LIMA, Peru — With global food prices spiking thanks to the US drought, El Niño was the last thing the world needed.
But now meteorologists are warning that the phenomenon, which sees unusually warm waters in the Pacific cause freak weather from California to Australia, is under way.
In the last 10 days, the national weather agencies of the US, Japan, Australia, India and Peru, among others, have confirmed the first effects of El Niño in the eastern Pacific.
In the past, El Niño has caused massive disruption to agriculture around the Pacific Rim.
In a statement, the Climate Prediction Center, a US agency of the National Oceanic Atmospheric Administration, said it now expected the early signs to develop into a full-blown El Niño during August or September as higher water temperatures translate into warmer air currents.
That is expected to inject new levels of uncertainty into global food markets as heat waves and drought grip the eastern Pacific while increased rains, and some flooding, could hit the Americas.
“It is a mild El Niño but that doesn’t imply that its effects will not be felt,” Concepcion Calpe, chief economist at the United Nations’ Food and Agriculture Organization (FAO), told GlobalPost.
“Stocks are at very low levels of certain crops and any bad weather or other shocks in the next few months could lead to price volatility.”
Although global rice stocks are relatively healthy at the moment, corn, soy, sugar and wheat production have plummeted thanks to the unprecedented drought that has hit much of the United States.
The crisis has been so intense in the Midwest, with entire harvests lost due to the lack of rain, that it has prompted the Obama administration to buy up $170 million of pork, chicken, lamb and catfish to hand out to stricken farmers and their families.
And it has seen the FAO’s food price index, based on a basket of international agricultural commodities, rise by 6 percent in July, a hike also powered by an unexpectedly poor wheat harvest in Russia.
That is expected to hit the poor hardest with fears that millions, particularly in the developing world, will be unable to afford bread, tortillas and other basics.
There have even been calls for Washington to suspend the requirement for 40 percent of the US corn harvest to be used for bio-fuels, although that is seen as unlikely in an election year with several Midwestern states hanging in the balance.
The India Meteorological Department was among those warning that El Nino could hit national agriculture. It predicted that the phenomenon would likely reduce rainfall in the second half of the monsoon.
Yet the precise implications of El Niño remain far from clear. Calpe said increased rains in parts of Argentina, one of the world’s great breadbaskets, could even boost yields and help it compensate for lost production on the other side of the Pacific.
And El Niño might also help farmers in Chile recover from devastating drought that has hit swaths of the South American country.
Meanwhile, although the increased rains triggered by El Niño in North America would come too late for this year’s harvest, they would likely help US water reserves to recover ahead of the 2013 agricultural season.
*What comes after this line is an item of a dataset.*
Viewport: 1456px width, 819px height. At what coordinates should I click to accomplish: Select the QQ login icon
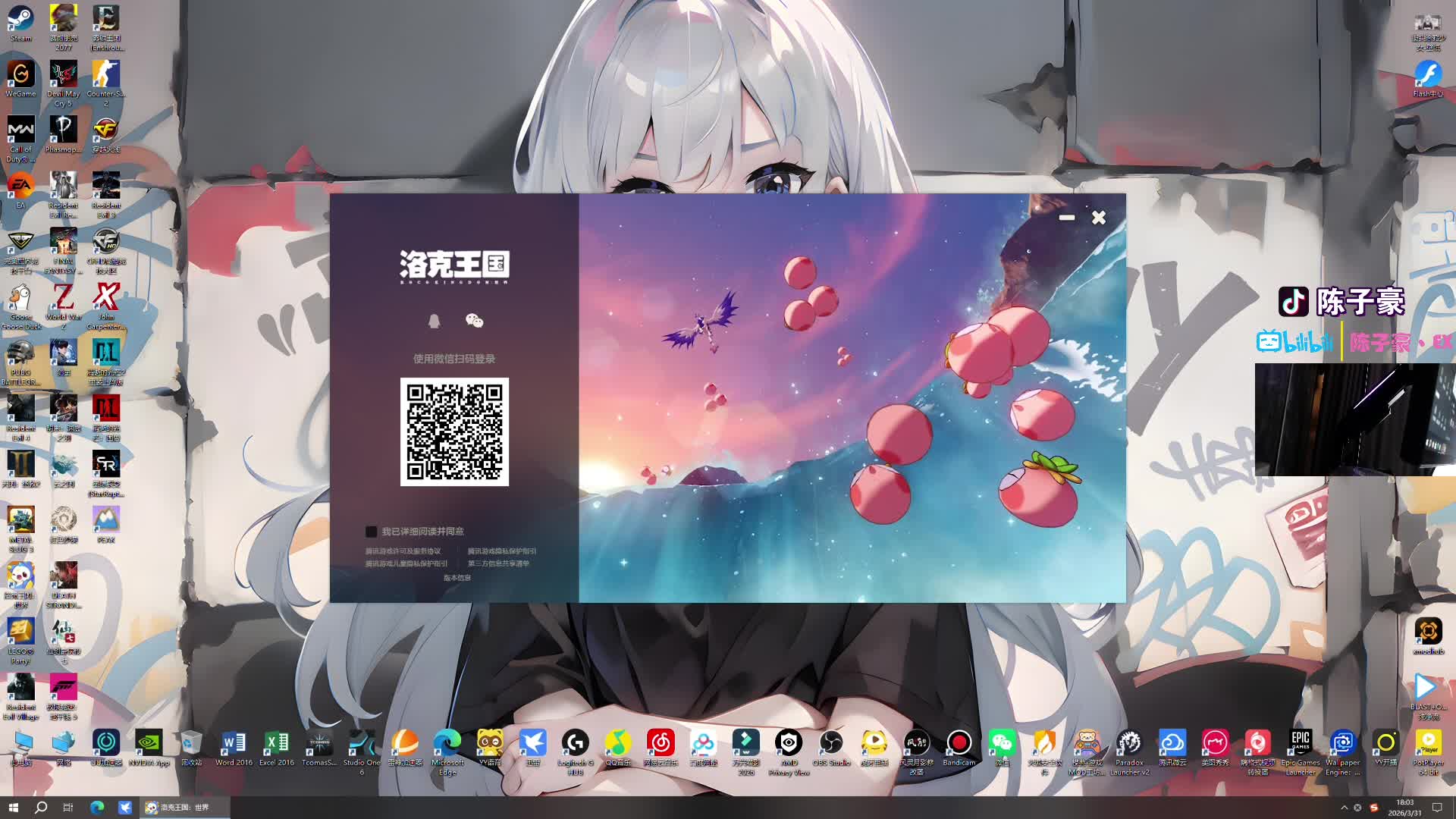click(434, 320)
However, there have also been warnings that the El Niño developing in the eastern Pacific may be too weak to reach the shores of Chile, Peru and Ecuador.
If that happens, global food supplies could suffer harvests ravaged by drought in the eastern Pacific, from India to Australia, without the compensation of greater yields in South America.
“If it reaches Peru, there will be more rain, although we will need to see how far it advances across the Pacific,” Ena Jaimes, climatology director at SENAMHI, Peru’s national weather bureau, told GlobalPost.
“There have been El Niños that have not reached South America and this one is showing signs that it will be similar.”
She added the global El Niño now beginning to emerge is understood to be distinct from a localized warming of waters off the coast of Peru, earlier this year. Those higher sea temperatures were blamed for the disappearance of fish stocks and the ensuing deaths by starvation of thousands of seabirds.
Normally, El Niño occurs once or twice a decade, for reasons which scientists are still struggling to understand.
Its effects are typically most marked around Christmas, resulting in its name — Spanish for “the boy child” — derived from the infant Jesus, and thought to have been given to it by Ecuadorean and Peruvian fishermen in the 19th century.
The opposite effect, known as La Niña (the girl), sees increased rain in the eastern Pacific but drier conditions in the Americas. The region swings back and forth between the two in a process scientists have called the El Nino Southern Oscillation, or ENSO.
The most damaging El Niño on record occurred in 1997-98 and is believed to have caused the deaths of 2,000 people and $33 billion of property damage.